第12話

 さて囲炉裏の間には、家中の者たちが集まって、紀代のこしらえた朝餉あさげを食べながら談笑していた。男も女もなく、身分の上下もほとんどなしに一同に集まり、同じものを食べている。女たちはそれでも恥ずかしがって、湯漬御前のそばへ集まって、小さな口で粥をついばんでいる。

 その庭先では猫や犬、鳥たちが集まり、ばらまかれた餌を夢中で食べ、また池のなかでは鴨が泳ぎ、鯉たちが集まって、餌をついばむのに忙しい。人も動物たちも、家中総出で食事にいそしんでいるようなにぎやかな朝である。

 頼光が顔を出すと、「殿、お早う御座いまする」と皆頭を下げるが、すぐにまた食事とおしゃべりに戻る。頼光はそれを満足げに眺めて、上座かみざに座った。

「頼光ったら、お寝坊さんね。さあさ、特製の湯漬けを召し上がれ」

「こちらにおかずもありますからね」

 湯漬御前と紀代の差し出す料理をかきこみながら、頼光は紀代の後ろに隠れるようにして飯を食べている下女に気がついた。

「おまえは、小浜こはまといったか。どうだ、うちには慣れたか」

 声をかけられて、小浜という下女は驚いて身を縮めた。普賢丸と同じぐらいの年の、まだ小娘である。

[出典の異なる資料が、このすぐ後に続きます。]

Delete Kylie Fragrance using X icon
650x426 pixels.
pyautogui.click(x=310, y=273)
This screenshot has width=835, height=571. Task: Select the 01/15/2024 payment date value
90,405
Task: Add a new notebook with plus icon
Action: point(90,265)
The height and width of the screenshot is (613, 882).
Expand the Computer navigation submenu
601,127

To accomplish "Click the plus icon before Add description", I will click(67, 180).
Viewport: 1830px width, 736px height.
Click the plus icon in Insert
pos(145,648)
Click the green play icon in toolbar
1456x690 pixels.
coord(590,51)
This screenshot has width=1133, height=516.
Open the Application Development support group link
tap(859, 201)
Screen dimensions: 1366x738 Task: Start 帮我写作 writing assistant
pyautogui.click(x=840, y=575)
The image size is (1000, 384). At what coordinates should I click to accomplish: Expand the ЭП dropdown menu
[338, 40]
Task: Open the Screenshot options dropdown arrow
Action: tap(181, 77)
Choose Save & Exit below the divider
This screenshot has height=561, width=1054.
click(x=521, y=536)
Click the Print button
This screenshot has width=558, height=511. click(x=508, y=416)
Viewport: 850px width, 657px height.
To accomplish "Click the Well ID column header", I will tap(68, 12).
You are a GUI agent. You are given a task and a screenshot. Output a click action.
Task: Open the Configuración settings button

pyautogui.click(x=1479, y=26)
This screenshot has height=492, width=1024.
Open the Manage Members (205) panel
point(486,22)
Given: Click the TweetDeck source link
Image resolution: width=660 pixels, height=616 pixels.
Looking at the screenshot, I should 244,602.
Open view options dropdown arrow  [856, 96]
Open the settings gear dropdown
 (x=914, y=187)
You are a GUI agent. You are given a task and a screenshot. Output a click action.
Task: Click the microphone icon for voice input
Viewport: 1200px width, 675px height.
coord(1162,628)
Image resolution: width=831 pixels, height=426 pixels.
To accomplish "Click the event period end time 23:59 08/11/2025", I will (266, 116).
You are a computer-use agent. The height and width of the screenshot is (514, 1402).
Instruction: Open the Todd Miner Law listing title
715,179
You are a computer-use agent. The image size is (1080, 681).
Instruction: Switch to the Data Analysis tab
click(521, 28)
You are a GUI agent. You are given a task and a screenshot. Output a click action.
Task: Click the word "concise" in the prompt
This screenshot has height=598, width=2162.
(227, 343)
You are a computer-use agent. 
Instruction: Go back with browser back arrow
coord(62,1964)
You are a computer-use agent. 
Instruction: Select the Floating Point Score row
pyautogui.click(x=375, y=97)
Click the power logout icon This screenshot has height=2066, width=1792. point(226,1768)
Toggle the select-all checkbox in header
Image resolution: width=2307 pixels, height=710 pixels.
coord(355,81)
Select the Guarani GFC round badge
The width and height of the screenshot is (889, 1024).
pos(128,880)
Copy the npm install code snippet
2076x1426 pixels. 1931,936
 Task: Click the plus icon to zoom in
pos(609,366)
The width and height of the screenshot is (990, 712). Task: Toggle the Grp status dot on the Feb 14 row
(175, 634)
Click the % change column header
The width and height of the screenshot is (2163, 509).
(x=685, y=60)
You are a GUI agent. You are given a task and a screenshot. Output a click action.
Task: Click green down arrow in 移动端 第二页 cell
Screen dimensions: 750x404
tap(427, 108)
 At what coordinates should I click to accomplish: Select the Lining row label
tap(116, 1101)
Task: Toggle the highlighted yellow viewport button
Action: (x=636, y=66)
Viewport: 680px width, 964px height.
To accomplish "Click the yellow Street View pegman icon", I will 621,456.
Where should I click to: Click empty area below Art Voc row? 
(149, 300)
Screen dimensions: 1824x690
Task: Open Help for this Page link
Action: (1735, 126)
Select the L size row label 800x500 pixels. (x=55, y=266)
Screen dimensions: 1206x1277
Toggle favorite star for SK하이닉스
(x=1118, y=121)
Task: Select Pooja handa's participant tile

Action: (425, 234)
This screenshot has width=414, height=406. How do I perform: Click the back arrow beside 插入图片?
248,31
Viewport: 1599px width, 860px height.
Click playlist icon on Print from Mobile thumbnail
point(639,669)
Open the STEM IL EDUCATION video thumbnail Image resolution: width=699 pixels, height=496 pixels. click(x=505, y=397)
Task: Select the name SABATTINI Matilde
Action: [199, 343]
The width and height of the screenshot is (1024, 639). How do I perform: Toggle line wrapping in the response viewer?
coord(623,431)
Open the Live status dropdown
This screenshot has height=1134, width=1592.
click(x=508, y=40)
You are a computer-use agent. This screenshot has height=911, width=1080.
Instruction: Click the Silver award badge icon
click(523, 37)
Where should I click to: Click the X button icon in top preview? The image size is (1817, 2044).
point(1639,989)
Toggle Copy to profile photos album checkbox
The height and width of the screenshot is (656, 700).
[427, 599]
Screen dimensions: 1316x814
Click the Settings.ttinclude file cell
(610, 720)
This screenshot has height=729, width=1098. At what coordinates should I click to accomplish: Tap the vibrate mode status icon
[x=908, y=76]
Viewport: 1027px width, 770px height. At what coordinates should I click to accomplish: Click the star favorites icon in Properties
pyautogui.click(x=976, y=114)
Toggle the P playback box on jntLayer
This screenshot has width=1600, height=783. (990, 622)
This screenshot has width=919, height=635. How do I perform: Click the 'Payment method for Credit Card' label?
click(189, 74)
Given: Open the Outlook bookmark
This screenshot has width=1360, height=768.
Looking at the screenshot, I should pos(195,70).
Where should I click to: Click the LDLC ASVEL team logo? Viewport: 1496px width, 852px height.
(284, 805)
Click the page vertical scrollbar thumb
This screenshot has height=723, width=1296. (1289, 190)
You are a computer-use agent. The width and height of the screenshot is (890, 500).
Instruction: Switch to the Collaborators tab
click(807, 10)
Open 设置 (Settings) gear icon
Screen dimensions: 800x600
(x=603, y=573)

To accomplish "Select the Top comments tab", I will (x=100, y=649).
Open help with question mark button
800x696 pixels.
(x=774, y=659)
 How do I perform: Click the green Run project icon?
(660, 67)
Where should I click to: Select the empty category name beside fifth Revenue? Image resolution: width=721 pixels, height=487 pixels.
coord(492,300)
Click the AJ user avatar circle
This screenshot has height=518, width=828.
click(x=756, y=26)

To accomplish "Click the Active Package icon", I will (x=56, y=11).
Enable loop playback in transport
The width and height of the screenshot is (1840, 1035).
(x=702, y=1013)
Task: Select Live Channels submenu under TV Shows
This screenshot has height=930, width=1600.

「小浜、殿がおまえを気にかけて下さっているのだよ。お返事をなさい」

 紀代がおだやかな声でうながすと、小浜は緊張で顔を赤くしながら、「こんなに腹いっぱい食べさせてもらって、ありがとございます」と小さな声で言った。

「うん、腹いっぱい食べろよ。そして紀代を助けてやってくれ。もう、おばばだからな」

「おばばで悪うございましたね」

 軽口をたたきあう頼光たちに、小浜がくすりと笑う。

「でも驚いたでしょう。こんな風に皆でお食事を頂くなんて、他の家ではないことだもの」

 湯漬御前に仕える女房たちが言う。彼女らは下級貴族の家の出で、それなりに化粧をしたり重ね衣を着たりと、身なりを整えている。

「貴族の女は、人前で食事をしたりしないものだもの。殿方だって、ふつうは自分のお部屋で、整えられた膳を召し上がるのよ」

「そういえば、そうだったわね。でもこちらの方が楽しいでしょう? 皆でおいしいおいしいってご飯を食べるのは」

 湯漬御前が大きく開けた口に、焼いたいわしを放りこんで幸せそうに食べる。

「母上はもう少し慎みを持たれた方がいいと思いますけど。でも、僕も皆でご飯を食べるのは好きです」

 普賢丸が言う。

「俺も、御前様の湯漬けが好きですし」

「ああら、綱ちゃんは本当にいい子ね。ほらほら、もっとお食べなさい」

 湯漬御前が綱の皿に、また大盛りにおかずを押しつける。綱は大食いなので、それをぺろりと食べてしまう。湯漬御前はそれが嬉しいようで、目を細めて綱が飯をかきこむのを眺めているのだった。